Skyrmion mediated voltage controlled switching of ferromagnets for reliable and energy efficient 2-terminal memory

TL;DR

This paper introduces a skyrmion-mediated voltage-controlled switching method for ferromagnetic nanomagnets, offering a reliable, energy-efficient alternative to traditional magnetic switching techniques, with robustness at room temperature.

Contribution

It demonstrates a novel skyrmion-mediated VCMA switching mechanism that eliminates the need for precessional dynamics and bias fields, enhancing energy efficiency and reliability.

Findings

Robust switching at room temperature under thermal noise.

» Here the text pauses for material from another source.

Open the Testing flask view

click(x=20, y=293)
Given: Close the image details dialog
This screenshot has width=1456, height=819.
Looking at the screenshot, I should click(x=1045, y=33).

Potential 1-2 orders of magnitude energy savings compared to STT.

Low error rate in magnetization reversal.

Abstract

We propose a two terminal nanomagnetic memory element based on magnetization reversal of a perpendicularly magnetized nanomagnet employing a unipolar voltage pulse that modifies the perpendicular anisotropy of the system. Our work demonstrates that the presence of Dzyaloshinskii-Moriya Interaction (DMI) can create alternative route for magnetization reversal that obviates the need for utilizing precessional magnetization dynamics as well as a bias magnetic field that are employed in traditional voltage control of magnetic anisotropy (VCMA) based switching of perpendicular magnetization. We show with extensive micromagnetic simulation, in the presence of thermal noise, that the proposed skyrmion mediated VCMA switching mechanism is robust at room temperature leading to extremely low error switching while also being potentially 1-2 orders of magnitude more energy efficient than state of the art spin transfer torque (STT) based switching.